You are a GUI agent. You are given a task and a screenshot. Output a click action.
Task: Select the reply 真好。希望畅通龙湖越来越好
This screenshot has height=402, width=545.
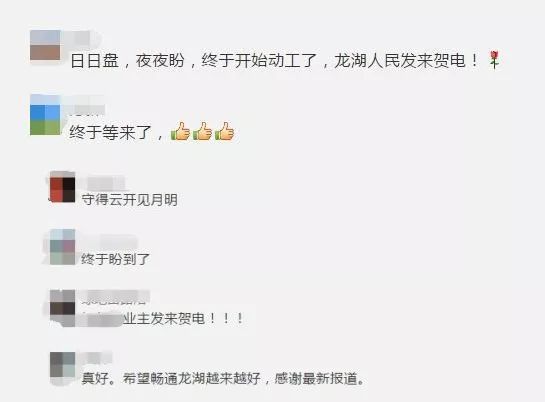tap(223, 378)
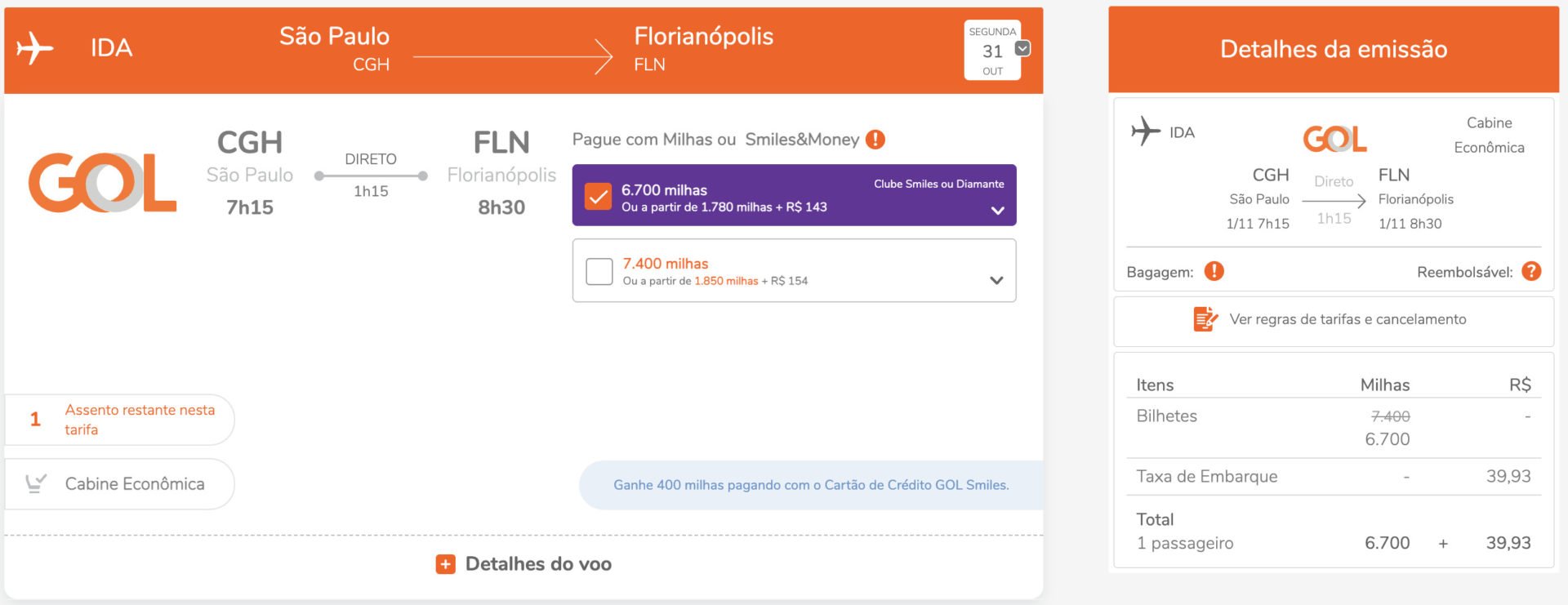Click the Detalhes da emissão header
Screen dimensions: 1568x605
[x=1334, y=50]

_ _ _ _ _

Format the lines above as a JSON list of strings, one string per line, leaving out blank lines and the pictures.

[
  "You are a GUI agent. You are given a task and a screenshot. Output a click action.",
  "Task: Select the reply 真好。希望畅通龙湖越来越好",
  "This screenshot has height=402, width=545.",
  "tap(223, 378)",
  "Click the Detalhes da emissão header",
  "Screen dimensions: 1568x605",
  "[x=1334, y=50]"
]